Accessing Issues Online

Issues of Partisan Review from 1934-2003 are available online.

The Partisan Review collection held in BU’s Special Collections consists primarily of correspondence to and from various contributors to and editors of the journal. The collection also includes some professional material and other items. View the detailed Finding Aid to the Partisan Review collection.

About the Magazine

Founded in 1934, Partisan Review magazine was one of the most significant cultural literary journals in the United States.  Throughout its 69-year history, Partisan Review contributors wrote on the cultural and political subjects of the day, ranging from art and book reviews to psychology and political theories to columns from intellectuals reporting on World War II, the Holocaust, the Cold War, the reintegration of Europe, terrorism, and other topics. It also published creative essays, commentary, book reviews, and book excerpts by such writers as Hannah Arendt, James Baldwin, Samuel Beckett, Allen Ginsberg, Franz Kafka, Doris Lessing, George Orwell, Marge Piercy, Jean-Paul Sartre, Roger Shattuck, Susan Sontag, William Styron, Lionel Trilling, and Robert Penn Warren.
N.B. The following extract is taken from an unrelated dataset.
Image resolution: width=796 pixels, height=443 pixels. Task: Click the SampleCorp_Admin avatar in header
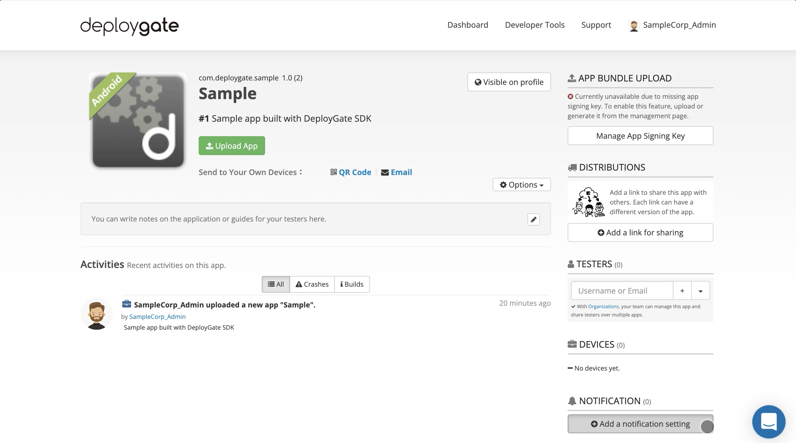(x=634, y=26)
In 1978, Partisan Review moved from Rutgers University to Boston University under the editorship of William Phillips and Steven Marcus, with Edith Kurzweil as Executive Editor. The Partisan Review held several conferences at BU, including 1982 conference “Writers in Exile”, where writers from Eastern Europe and the Soviet Union gathered for the first time. Other topics of conferences or special issues in the following years were cultural freedom, education, multiculturalism, and the role of literacy.

The last issue of the magazine, that of Spring 2003, was devoted to “A Tribute to William Phillips.”